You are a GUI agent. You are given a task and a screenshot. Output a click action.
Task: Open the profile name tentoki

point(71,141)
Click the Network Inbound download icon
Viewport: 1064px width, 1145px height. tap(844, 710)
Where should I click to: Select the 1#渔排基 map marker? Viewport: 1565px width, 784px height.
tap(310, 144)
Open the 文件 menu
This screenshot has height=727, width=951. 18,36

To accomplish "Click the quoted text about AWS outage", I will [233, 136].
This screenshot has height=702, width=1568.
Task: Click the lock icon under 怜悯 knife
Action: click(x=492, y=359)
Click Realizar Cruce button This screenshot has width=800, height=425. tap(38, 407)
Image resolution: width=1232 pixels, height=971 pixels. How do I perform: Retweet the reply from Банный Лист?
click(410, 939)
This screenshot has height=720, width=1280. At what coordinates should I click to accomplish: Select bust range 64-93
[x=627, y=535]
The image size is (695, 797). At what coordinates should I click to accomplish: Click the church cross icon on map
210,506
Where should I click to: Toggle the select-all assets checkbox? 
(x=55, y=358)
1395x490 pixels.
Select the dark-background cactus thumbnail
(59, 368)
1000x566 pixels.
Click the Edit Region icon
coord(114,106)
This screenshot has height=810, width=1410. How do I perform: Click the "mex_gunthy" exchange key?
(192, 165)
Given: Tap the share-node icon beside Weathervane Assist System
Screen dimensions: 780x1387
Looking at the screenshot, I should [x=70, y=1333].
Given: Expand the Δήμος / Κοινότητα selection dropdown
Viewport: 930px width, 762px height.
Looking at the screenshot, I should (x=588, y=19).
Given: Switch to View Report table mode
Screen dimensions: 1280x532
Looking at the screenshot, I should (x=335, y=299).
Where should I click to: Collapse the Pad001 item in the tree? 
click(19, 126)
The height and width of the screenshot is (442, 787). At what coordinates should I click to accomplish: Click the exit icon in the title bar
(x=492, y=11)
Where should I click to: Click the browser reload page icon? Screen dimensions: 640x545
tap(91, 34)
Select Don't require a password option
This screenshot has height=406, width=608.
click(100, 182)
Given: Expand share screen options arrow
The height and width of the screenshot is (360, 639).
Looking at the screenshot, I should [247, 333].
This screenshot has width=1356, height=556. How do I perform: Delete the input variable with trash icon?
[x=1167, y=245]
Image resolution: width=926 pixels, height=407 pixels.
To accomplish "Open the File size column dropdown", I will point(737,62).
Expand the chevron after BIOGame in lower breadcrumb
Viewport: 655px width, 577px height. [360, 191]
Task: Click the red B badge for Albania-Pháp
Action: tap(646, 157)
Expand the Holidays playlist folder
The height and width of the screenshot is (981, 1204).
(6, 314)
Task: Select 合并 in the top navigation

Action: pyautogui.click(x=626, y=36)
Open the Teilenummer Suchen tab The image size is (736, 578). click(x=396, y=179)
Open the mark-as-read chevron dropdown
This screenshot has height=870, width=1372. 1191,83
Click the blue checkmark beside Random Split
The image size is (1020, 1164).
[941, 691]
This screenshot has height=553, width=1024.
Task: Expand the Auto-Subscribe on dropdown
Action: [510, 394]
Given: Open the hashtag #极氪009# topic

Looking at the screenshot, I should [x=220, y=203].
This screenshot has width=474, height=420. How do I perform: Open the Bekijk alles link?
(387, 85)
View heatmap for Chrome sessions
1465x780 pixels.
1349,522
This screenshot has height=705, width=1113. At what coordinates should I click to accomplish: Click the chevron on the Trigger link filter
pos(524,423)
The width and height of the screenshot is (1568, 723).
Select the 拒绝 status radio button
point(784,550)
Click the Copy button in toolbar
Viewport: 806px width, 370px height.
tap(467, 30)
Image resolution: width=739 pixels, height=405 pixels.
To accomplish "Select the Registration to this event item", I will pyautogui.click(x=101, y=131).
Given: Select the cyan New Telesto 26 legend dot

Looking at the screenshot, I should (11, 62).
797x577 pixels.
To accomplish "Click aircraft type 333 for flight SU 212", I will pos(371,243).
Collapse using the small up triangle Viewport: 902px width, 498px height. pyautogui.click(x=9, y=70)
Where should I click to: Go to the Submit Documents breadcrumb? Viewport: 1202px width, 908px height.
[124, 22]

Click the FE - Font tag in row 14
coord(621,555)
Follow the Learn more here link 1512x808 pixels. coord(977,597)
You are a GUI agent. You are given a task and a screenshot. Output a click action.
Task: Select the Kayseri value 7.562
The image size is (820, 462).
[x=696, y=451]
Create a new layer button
--
* **Your assignment**: State the number of lines in the records that hold the string "beside", and add nothing.

* **The answer**: 2